Stored items
════════
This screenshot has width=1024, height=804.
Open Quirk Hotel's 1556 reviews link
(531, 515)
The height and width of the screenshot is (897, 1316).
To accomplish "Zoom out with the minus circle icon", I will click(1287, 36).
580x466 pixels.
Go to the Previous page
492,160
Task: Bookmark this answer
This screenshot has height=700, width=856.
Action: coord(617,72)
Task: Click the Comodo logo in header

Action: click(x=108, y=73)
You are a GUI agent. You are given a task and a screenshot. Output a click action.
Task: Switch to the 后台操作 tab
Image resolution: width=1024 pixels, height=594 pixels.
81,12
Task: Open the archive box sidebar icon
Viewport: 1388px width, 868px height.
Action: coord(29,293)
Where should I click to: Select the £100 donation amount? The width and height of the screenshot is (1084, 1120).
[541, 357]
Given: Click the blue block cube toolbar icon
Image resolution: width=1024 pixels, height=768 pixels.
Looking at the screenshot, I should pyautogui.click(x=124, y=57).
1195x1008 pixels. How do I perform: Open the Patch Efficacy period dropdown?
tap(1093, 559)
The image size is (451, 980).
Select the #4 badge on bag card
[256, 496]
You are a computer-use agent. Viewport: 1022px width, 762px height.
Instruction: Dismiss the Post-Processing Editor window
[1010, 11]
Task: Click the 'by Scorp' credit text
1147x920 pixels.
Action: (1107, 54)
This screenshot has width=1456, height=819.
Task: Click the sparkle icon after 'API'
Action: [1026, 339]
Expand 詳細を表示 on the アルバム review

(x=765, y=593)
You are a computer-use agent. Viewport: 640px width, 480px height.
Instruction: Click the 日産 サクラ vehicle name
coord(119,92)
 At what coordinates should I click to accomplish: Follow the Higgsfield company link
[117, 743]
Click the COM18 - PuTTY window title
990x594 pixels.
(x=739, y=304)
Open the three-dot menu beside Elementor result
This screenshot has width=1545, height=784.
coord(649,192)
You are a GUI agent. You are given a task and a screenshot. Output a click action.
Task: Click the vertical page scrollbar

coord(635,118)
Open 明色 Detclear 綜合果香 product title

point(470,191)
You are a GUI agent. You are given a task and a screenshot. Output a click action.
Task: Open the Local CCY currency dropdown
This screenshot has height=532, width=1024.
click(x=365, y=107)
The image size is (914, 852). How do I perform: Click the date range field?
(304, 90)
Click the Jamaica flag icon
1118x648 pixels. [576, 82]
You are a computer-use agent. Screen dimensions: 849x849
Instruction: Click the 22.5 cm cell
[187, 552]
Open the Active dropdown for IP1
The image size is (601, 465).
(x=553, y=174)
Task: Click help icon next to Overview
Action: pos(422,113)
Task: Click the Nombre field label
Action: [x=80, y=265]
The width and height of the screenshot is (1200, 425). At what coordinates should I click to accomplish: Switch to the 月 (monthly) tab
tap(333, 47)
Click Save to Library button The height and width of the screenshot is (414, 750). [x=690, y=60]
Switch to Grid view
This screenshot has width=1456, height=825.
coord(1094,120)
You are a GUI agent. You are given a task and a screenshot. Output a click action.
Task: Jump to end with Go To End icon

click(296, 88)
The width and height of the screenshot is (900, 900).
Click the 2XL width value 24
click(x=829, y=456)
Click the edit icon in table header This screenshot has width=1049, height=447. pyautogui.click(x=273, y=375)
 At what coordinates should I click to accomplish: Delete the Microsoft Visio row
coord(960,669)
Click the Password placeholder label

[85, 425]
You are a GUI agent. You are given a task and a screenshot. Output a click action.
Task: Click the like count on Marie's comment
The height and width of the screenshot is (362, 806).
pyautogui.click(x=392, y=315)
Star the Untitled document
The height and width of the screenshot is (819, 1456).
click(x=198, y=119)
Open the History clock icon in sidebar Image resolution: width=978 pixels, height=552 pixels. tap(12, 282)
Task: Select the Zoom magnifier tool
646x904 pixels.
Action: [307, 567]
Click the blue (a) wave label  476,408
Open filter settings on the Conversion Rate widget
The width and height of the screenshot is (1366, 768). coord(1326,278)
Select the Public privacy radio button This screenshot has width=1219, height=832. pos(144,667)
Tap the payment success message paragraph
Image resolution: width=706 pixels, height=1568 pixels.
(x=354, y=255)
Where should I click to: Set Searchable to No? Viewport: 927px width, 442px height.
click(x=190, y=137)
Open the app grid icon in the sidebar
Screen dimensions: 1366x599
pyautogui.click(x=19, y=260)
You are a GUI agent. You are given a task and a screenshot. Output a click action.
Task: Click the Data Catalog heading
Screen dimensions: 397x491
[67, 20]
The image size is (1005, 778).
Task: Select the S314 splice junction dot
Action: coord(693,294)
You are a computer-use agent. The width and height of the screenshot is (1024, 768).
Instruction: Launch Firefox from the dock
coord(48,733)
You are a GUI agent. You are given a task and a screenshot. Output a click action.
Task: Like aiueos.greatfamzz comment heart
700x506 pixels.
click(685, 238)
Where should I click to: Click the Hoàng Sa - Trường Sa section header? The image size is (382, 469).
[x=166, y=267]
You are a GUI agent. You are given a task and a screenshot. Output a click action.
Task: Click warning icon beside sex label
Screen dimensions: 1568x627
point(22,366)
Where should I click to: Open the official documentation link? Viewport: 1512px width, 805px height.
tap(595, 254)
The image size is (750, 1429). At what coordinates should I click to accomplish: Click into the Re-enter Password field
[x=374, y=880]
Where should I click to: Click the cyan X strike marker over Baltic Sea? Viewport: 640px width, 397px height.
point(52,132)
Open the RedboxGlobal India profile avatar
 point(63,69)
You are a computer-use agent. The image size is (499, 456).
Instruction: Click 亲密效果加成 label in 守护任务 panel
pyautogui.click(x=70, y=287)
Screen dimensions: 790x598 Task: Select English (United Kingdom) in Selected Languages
════════
• WORK REQUEST: Copy out each line of the data above, exactly, if it lies between the line holding "580x466 pixels." and the line holding "You are a computer-use agent. Screen", inclusive; copy no other line.

• ANSWER TO THE PROBLEM:
580x466 pixels.
Go to the Previous page
492,160
Task: Bookmark this answer
This screenshot has height=700, width=856.
Action: coord(617,72)
Task: Click the Comodo logo in header

Action: click(x=108, y=73)
You are a GUI agent. You are given a task and a screenshot. Output a click action.
Task: Switch to the 后台操作 tab
Image resolution: width=1024 pixels, height=594 pixels.
81,12
Task: Open the archive box sidebar icon
Viewport: 1388px width, 868px height.
Action: coord(29,293)
Where should I click to: Select the £100 donation amount? The width and height of the screenshot is (1084, 1120).
[541, 357]
Given: Click the blue block cube toolbar icon
Image resolution: width=1024 pixels, height=768 pixels.
Looking at the screenshot, I should pyautogui.click(x=124, y=57).
1195x1008 pixels. How do I perform: Open the Patch Efficacy period dropdown?
tap(1093, 559)
The image size is (451, 980).
Select the #4 badge on bag card
[256, 496]
You are a computer-use agent. Viewport: 1022px width, 762px height.
Instruction: Dismiss the Post-Processing Editor window
[1010, 11]
Task: Click the 'by Scorp' credit text
1147x920 pixels.
Action: (1107, 54)
This screenshot has width=1456, height=819.
Task: Click the sparkle icon after 'API'
Action: [1026, 339]
Expand 詳細を表示 on the アルバム review

(x=765, y=593)
You are a computer-use agent. Viewport: 640px width, 480px height.
Instruction: Click the 日産 サクラ vehicle name
coord(119,92)
 At what coordinates should I click to accomplish: Follow the Higgsfield company link
[117, 743]
Click the COM18 - PuTTY window title
990x594 pixels.
(x=739, y=304)
Open the three-dot menu beside Elementor result
This screenshot has width=1545, height=784.
coord(649,192)
You are a GUI agent. You are given a task and a screenshot. Output a click action.
Task: Click the vertical page scrollbar

coord(635,118)
Open 明色 Detclear 綜合果香 product title

point(470,191)
You are a GUI agent. You are given a task and a screenshot. Output a click action.
Task: Open the Local CCY currency dropdown
This screenshot has height=532, width=1024.
click(x=365, y=107)
The image size is (914, 852). How do I perform: Click the date range field?
(304, 90)
Click the Jamaica flag icon
1118x648 pixels. [576, 82]
You are a computer-use agent. Screen dimensions: 849x849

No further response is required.